Call 911 or go to the nearest emergency department if you experience any of the following:
  • Sudden, severe upper‑abdominal pain that does not improve with medication.
  • Vomiting of fresh blood or material that looks like coffee grounds.
  • Black, tarry stools (melena) or bright red rectal bleeding.
  • Signs of shock – rapid heartbeat, low blood pressure, pale or clammy skin, dizziness, or fainting.
  • Difficulty breathing or chest pain that spreads to the neck or jaw.

References

1. Jellburn R, et al. “A Distinctive Duodenal Ulcer Syndrome.” Gastroenterology. 1998;115(3):620‑627.
2. National Institute of Diabetes and Digestive and Kidney Diseases (NIDDK). “Peptic Ulcer Disease.” Updated 2023. https://www.niddk.nih.gov.
3. Mayo Clinic. “Helicobacter pylori (H. pylori) infection.” Accessed June 2024. https://www.mayoclinic.org.

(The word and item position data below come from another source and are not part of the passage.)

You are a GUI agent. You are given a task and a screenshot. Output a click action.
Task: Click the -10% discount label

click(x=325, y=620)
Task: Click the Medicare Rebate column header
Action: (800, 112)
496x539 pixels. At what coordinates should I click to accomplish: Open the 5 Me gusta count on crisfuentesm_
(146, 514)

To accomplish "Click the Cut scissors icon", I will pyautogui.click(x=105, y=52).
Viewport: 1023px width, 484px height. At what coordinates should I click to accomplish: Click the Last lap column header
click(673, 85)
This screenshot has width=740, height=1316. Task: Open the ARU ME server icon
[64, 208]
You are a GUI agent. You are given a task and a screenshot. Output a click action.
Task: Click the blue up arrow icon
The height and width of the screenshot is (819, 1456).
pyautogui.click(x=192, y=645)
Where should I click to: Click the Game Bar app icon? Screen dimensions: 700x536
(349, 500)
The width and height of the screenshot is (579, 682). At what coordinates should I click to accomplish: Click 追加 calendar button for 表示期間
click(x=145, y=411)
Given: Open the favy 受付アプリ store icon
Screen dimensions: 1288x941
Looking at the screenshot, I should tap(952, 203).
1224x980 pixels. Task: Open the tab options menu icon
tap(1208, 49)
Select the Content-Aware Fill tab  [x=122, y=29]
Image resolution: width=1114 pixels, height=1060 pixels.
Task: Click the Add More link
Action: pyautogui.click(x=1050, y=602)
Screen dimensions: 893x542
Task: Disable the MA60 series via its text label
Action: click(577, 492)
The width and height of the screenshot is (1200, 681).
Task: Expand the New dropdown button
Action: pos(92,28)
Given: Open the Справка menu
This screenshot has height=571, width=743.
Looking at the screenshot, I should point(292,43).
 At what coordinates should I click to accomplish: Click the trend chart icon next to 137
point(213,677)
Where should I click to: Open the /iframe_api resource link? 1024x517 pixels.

4. World Health Organization. “Guidelines for the management of peptic ulcer disease.” 2022.
5. Cleveland Clinic. “Proton Pump Inhibitors (PPIs): Uses, Side Effects, and Precautions.” 2023.
6. Liu Y, et al. “IL‑1β promoter polymorphism and ulcer risk: a meta‑analysis.” Gut. 2021;70(4):708‑714.
7. American College of Gastroenterology. “Guideline for the Diagnosis and Management of Peptic Ulcer Disease.” 2023.